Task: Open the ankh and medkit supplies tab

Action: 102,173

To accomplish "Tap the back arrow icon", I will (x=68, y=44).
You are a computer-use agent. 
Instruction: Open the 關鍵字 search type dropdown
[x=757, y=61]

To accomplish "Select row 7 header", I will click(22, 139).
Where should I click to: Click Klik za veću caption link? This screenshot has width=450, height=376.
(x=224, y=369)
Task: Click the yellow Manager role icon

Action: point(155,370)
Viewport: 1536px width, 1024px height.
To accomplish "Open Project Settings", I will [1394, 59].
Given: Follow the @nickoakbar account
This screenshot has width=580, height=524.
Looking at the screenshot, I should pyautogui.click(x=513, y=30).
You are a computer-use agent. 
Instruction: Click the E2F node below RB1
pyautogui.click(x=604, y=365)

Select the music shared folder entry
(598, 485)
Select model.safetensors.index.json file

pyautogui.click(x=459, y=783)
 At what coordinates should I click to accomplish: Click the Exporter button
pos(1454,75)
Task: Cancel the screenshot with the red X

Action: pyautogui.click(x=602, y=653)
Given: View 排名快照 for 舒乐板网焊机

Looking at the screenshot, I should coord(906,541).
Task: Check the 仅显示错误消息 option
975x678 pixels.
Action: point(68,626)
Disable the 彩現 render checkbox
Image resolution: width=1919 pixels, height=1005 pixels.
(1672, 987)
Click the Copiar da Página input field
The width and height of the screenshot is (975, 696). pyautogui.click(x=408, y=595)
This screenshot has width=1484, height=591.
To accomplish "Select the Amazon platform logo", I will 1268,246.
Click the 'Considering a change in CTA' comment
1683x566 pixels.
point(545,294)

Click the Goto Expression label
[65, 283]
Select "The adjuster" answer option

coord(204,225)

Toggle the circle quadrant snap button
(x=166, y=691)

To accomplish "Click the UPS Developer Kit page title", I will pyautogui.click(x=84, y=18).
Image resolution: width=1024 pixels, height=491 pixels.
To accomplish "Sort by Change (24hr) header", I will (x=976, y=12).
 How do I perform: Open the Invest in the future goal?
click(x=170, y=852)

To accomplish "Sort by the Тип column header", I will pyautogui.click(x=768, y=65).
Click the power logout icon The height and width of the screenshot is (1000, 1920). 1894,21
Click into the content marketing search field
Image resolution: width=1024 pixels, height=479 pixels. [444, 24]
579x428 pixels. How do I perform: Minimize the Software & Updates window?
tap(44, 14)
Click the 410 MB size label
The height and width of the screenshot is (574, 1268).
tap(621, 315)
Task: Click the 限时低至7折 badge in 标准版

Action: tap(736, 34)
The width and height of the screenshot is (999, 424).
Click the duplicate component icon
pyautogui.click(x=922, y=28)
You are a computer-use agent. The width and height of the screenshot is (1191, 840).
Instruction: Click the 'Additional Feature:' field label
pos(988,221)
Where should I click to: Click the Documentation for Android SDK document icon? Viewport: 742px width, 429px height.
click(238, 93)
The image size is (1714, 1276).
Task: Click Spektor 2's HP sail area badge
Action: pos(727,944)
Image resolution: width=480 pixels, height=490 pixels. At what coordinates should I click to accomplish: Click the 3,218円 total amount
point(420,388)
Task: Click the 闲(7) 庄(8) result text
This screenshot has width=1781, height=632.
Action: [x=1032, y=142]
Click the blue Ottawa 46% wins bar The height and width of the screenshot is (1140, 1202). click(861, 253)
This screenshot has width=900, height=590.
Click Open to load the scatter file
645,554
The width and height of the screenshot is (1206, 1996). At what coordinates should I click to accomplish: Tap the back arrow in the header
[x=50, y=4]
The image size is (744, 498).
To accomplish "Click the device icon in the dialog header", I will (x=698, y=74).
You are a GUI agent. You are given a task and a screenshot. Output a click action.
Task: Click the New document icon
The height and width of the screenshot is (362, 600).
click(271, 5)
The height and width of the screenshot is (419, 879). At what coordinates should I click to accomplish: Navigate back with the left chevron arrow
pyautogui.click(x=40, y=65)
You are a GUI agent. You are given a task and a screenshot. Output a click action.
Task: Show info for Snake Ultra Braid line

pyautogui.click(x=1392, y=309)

(HOW TO COMPLETE THIS TASK) The response should consist only of the lines from the one containing "Task: Click the New document icon" to the end of the material above, both included.

(SOLUTION FOR THIS PROBLEM)
Task: Click the New document icon
The height and width of the screenshot is (362, 600).
click(271, 5)
The height and width of the screenshot is (419, 879). At what coordinates should I click to accomplish: Navigate back with the left chevron arrow
pyautogui.click(x=40, y=65)
You are a GUI agent. You are given a task and a screenshot. Output a click action.
Task: Show info for Snake Ultra Braid line

pyautogui.click(x=1392, y=309)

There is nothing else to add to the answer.